BEGIN Data records

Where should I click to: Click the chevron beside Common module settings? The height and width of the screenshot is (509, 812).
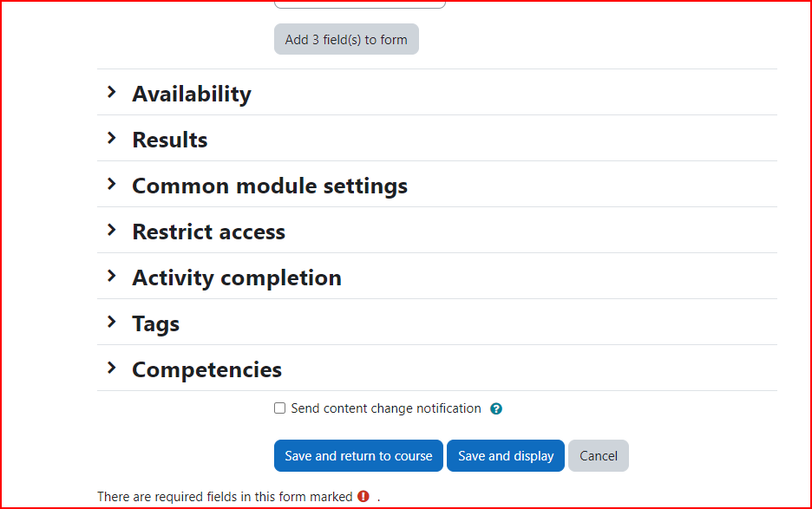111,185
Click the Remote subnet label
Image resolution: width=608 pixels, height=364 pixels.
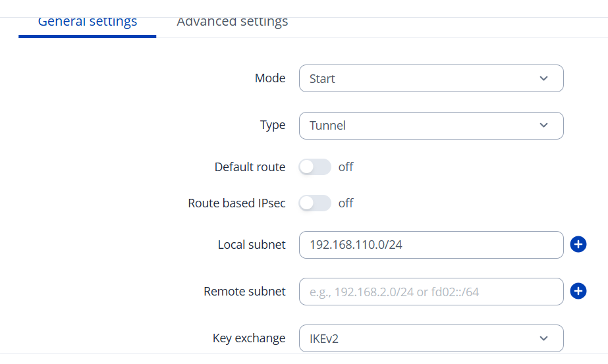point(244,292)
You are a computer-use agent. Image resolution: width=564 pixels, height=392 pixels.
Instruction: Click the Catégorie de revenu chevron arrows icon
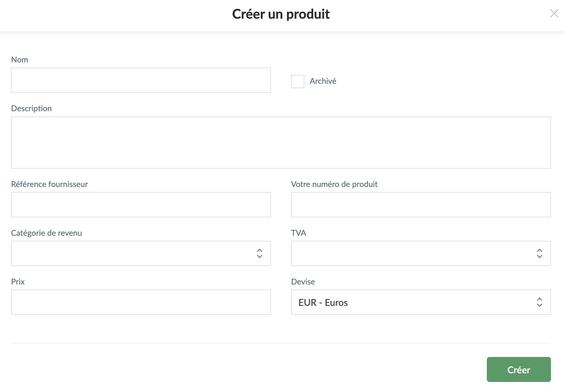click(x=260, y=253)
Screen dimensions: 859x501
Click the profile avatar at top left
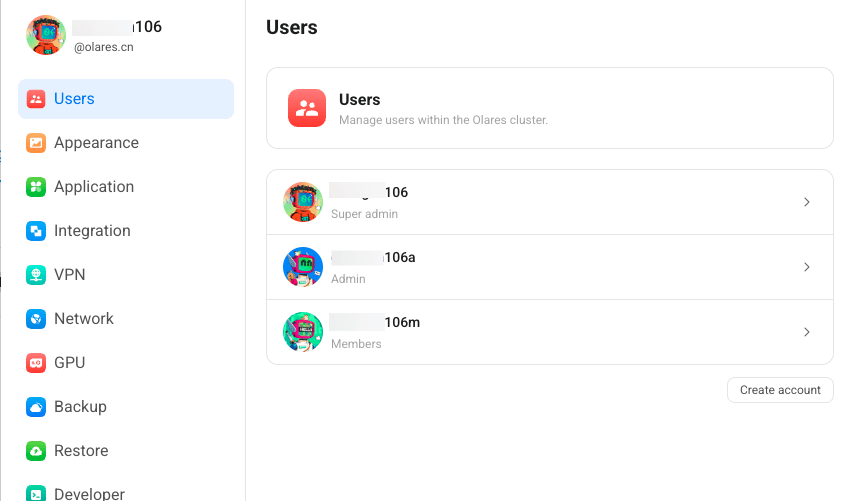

END Data records

# Assignment
In your answer, give every line of the listing above exactly, and do not include the images.

# Expected output
Where should I click to: Click the chevron beside Common module settings? The height and width of the screenshot is (509, 812).
111,185
Click the Remote subnet label
Image resolution: width=608 pixels, height=364 pixels.
point(244,292)
You are a computer-use agent. Image resolution: width=564 pixels, height=392 pixels.
Instruction: Click the Catégorie de revenu chevron arrows icon
click(x=260, y=253)
Screen dimensions: 859x501
Click the profile avatar at top left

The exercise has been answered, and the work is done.